Yair Rosenberg, ein Autor des jüdischen Online-Magazins Tablet, hatte am Montag vergangener Woche als erster Journalist auf »die neuen Twitter-Accounts, die von white supremacists betrieben werden«, aufmerksam gemacht. Deren Urheber posierten als orthodo­xe oder linke Juden, die antisemitische und antiisraelische Tweets verbreiteten, und waren relativ leicht daran zu erkennen, dass sie einander folgten und retweeteten. Unter Hashtags wie #HumanRightsViolations und #JewishRacism stellten sie wüste Behauptungen auf, wie sie gern von Neonazis und Anhängern von Verschwörungstheorien verbreitet werden. Einer dieser Tweets lautete etwa: »Ich bin Jude und ich erlebe jeden Tag, wie sehr Juden Europäer hassen.« Des Weiteren fanden Behauptungen Verbreitung wie die von Louis Farrakhan, dem Anführer der antisemitischen Organisation Nation of Islam (NOI), der kolportierte, mehr als 70 Prozent aller Sklavenhändler seien Juden gewesen. Dies war bereits 1991 in dem von der NOI veröffentlichten Buch »The Secret Relationship Between Blacks and Jews« behauptet und dann von zahlreichen Historikern ­sowie vom ehemaligen US-Präsidenten Barack Obama persönlich als Lüge entlarvt worden. Eine weitere in diesem Zusammenhang oft verbreitete Falschbehauptung lautet, Juden bezeichneten Schwarze grundsätzlich als »goyim trash« (nichtjüdischen ­Abfall).

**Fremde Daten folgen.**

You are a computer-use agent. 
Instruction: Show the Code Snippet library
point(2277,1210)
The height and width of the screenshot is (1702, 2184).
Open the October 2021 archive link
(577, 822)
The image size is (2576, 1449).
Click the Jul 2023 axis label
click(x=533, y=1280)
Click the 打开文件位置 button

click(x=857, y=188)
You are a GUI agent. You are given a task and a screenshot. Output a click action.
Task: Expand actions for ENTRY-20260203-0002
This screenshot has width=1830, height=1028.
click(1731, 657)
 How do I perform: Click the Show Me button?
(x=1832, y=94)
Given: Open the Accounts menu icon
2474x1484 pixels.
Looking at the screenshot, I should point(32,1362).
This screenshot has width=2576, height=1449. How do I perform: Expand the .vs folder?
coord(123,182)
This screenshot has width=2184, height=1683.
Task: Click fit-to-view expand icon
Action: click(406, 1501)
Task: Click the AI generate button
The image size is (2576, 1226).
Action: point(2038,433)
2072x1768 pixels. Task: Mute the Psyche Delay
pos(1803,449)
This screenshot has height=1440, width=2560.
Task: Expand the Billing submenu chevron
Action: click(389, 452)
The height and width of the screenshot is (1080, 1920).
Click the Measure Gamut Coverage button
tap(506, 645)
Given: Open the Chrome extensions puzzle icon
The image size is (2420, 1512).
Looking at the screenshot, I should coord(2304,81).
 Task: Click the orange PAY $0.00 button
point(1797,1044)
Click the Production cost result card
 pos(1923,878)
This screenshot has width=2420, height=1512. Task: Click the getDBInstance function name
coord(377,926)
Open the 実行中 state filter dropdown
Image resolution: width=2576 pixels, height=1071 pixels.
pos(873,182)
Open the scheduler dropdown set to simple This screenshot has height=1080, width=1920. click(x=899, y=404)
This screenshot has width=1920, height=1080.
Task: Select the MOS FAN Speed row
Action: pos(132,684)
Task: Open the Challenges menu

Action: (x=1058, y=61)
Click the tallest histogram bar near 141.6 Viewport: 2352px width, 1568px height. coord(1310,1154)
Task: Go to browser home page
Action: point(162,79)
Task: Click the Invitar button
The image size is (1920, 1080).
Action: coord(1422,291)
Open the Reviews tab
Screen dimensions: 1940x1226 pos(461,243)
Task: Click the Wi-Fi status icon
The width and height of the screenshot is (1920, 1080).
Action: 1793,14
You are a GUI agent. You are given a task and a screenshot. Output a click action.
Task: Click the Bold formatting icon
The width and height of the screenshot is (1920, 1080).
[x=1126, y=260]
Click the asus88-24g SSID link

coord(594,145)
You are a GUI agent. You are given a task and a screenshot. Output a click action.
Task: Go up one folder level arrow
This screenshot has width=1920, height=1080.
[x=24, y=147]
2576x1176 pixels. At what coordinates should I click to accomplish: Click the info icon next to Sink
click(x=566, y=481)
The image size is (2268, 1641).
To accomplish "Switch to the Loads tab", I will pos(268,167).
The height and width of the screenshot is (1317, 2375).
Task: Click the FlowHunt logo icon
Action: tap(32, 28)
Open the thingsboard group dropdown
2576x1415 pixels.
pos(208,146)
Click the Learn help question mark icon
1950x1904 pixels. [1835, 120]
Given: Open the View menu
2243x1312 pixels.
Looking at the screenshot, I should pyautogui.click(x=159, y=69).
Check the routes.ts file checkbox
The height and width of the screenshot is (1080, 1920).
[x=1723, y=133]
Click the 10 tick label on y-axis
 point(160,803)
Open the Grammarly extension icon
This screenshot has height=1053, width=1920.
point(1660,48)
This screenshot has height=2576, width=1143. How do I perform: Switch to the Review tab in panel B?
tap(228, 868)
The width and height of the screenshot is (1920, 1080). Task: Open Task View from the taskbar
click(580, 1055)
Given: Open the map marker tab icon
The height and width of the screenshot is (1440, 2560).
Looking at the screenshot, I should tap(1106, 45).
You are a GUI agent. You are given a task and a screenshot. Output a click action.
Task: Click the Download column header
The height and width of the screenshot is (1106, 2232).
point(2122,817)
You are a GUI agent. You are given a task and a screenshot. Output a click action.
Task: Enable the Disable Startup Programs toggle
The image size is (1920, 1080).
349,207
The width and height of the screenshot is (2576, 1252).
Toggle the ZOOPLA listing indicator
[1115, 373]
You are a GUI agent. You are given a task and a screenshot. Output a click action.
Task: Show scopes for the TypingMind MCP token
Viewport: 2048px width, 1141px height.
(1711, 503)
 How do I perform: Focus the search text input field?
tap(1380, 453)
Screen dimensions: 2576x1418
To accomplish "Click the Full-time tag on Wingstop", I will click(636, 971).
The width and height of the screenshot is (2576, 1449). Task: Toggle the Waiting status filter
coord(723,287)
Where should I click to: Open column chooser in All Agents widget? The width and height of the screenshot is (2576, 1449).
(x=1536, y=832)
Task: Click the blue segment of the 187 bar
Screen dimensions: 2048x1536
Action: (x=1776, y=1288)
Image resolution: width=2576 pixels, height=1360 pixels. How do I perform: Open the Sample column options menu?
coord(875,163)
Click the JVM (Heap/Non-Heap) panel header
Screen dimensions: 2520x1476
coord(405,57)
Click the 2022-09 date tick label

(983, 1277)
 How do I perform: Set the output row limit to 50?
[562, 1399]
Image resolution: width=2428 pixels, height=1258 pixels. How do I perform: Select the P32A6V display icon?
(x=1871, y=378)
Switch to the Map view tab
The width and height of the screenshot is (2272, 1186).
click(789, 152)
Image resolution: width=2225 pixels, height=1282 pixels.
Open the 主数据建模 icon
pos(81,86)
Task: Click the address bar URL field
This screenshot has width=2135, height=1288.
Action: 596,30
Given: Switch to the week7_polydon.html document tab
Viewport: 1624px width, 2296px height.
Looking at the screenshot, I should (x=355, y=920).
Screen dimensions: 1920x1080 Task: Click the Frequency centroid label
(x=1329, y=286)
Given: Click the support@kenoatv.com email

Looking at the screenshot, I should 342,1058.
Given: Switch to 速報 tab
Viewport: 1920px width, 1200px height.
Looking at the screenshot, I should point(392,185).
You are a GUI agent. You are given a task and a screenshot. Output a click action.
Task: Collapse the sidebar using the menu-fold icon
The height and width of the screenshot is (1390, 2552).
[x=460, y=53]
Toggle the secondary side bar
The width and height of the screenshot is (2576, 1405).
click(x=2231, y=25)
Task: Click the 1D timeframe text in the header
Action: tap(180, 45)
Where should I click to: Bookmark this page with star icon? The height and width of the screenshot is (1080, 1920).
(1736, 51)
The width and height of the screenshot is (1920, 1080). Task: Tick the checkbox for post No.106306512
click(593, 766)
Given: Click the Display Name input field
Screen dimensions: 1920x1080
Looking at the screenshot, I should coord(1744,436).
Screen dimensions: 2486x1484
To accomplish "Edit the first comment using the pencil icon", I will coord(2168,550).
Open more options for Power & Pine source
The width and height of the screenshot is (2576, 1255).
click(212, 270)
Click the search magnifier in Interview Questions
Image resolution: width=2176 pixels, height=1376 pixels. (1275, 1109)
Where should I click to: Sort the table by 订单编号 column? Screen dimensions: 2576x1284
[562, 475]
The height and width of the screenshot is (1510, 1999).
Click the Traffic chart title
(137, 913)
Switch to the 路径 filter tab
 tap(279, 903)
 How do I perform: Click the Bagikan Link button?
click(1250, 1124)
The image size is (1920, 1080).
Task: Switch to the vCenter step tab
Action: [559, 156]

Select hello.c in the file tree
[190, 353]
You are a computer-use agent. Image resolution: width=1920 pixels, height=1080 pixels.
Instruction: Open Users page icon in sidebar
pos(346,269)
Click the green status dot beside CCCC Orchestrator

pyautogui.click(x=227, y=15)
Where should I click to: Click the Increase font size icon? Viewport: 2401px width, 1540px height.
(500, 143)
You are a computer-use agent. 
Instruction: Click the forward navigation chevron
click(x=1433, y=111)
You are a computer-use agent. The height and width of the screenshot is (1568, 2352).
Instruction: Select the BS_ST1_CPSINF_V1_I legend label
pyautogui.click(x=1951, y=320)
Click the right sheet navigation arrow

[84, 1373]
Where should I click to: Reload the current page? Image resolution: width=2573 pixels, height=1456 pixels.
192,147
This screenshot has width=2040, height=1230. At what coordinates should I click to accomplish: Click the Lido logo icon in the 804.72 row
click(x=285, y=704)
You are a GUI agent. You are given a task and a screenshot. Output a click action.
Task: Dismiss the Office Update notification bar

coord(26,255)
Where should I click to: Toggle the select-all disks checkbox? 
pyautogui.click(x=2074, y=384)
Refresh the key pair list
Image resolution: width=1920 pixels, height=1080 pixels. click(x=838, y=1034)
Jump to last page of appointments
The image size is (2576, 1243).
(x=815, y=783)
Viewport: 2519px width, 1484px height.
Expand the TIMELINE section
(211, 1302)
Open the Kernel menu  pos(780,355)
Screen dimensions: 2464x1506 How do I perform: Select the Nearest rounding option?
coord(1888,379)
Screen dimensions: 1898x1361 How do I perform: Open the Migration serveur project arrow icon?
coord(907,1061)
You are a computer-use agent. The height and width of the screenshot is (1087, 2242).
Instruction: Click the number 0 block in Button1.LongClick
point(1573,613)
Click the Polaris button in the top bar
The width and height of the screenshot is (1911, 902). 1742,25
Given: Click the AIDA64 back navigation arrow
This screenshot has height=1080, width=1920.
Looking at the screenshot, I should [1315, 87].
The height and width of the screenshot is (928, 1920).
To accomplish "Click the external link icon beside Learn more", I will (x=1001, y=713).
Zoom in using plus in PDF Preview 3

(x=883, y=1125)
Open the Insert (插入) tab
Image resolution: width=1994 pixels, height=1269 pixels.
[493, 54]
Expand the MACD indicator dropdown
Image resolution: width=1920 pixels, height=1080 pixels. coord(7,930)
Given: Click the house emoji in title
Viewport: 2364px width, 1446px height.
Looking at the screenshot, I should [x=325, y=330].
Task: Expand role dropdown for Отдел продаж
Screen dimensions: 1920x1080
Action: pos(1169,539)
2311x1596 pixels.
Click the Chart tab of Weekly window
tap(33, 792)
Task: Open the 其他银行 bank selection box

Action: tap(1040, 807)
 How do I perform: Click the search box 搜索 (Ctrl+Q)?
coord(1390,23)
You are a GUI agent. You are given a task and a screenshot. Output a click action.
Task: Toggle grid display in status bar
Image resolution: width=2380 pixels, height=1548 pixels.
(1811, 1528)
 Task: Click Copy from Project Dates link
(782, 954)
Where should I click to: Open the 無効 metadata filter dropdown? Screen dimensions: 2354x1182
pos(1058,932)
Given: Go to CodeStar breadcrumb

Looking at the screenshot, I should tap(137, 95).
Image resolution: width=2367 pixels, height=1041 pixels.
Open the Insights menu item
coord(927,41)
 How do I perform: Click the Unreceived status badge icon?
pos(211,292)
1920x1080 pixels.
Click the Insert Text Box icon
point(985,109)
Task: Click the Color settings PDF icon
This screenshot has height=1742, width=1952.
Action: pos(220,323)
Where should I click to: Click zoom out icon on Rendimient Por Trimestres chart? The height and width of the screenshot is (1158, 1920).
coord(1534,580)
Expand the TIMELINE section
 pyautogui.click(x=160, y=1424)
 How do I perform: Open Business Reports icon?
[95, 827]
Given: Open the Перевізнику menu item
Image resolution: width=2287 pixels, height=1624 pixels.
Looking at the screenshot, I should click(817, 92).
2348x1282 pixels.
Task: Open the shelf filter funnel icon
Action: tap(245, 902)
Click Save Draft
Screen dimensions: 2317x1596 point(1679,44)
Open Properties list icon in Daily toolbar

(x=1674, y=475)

Die Journalistin Avital Chizhik-Goldschmidt berichtete in der New York Times, Trolle hätten unter anderem ein Fake-Profil mit einem geklauten Bild ihres Ehemannes erstellt. Manche Antisemiten wollten, dass Juden um ihre körperliche Unversehrheit fürchteten, schrieb sie, »andere sind heimtückischer. Sie schlagen uns nicht, sondern versuchen, unsere ohnehin schon so ängstliche Gemeinschaft gegeneinander aufzuhetzen. Den Spaß sollten wir ihnen nicht gönnen.«

Fake-Accounts, die speziell angelegt wurden, um andere User in ihrem Glauben an Verschwörungstheorien zu bestärken, sind allerdings kein neues Phänomen. Sie wurden sowohl vom Datenanalyse-Unternehmen Cambridge Analytica in Wahlkampfzeiten als auch von der »Trollfabrik« der russischen Regierung gezielt benutzt, um Verwirrung zu stiften, Ängste und Hass auf Minderheiten zu schüren sowie diese gegeneinander auszuspielen.

Der Bericht des FBI geht davon aus, dass im allmählich beginnenden Präsidentschaftswahl Verschwörungstheorien vermehrt verbreitet werden – und dass deren Anhänger zahlreicher werden. Einer im Jahr 2014 veröffentlichten Untersuchung der Universität von Chicago zufolge, die zwischen 2006 und 2011 erfolgt war, glaubten damals bereits rund die Hälfte aller US-Amerikaner an mindestens eine Verschwörungstheorie.